#### Written problem
Copy out everything from the line containing "You are a computer-use" down to the line containing "click(907, 563)", request text included, shifting each coordinate in the answers by adding 42 to it. Leave the pictures out.
## START Material for this task
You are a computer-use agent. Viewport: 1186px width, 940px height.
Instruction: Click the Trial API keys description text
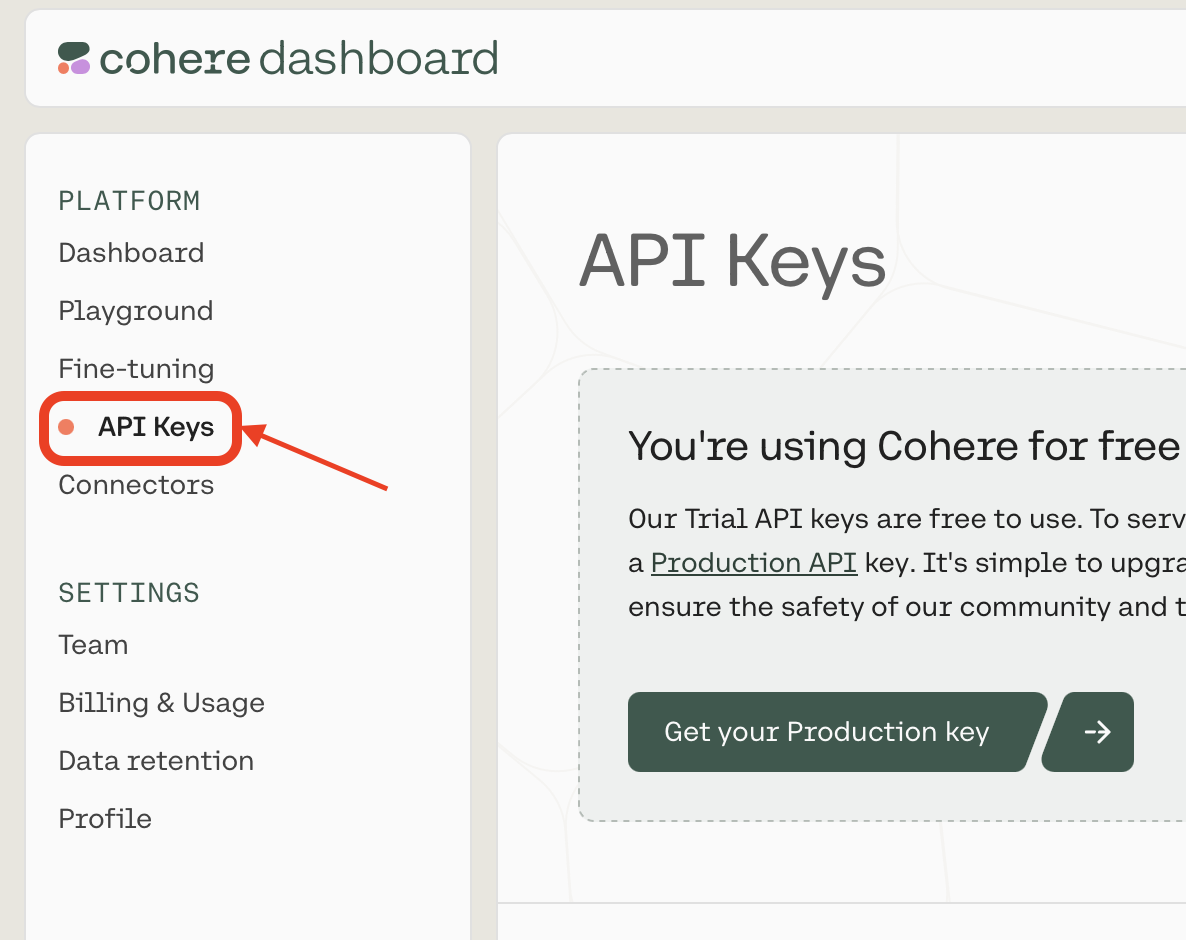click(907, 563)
## END Material for this task
## START Material for this task
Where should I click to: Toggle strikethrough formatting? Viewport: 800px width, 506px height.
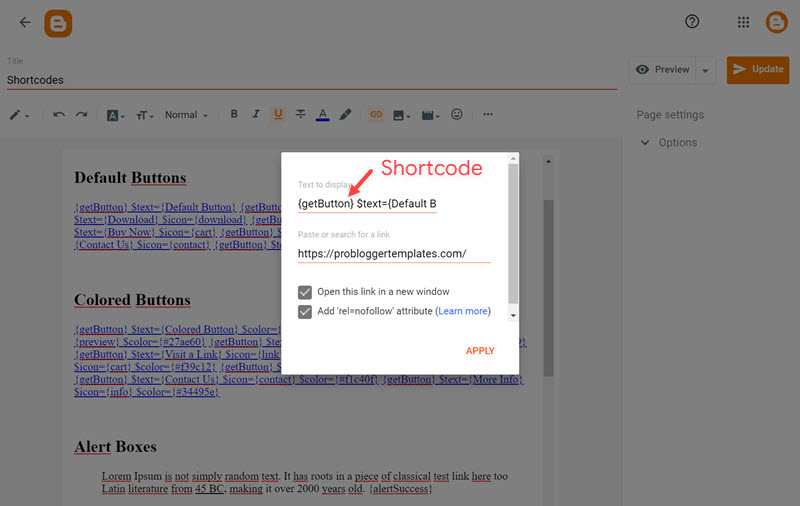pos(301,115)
## END Material for this task
#### Response below
You are a computer-use agent. Viewport: 1186px width, 940px height.
Instruction: Click the Trial API keys description text
click(949, 605)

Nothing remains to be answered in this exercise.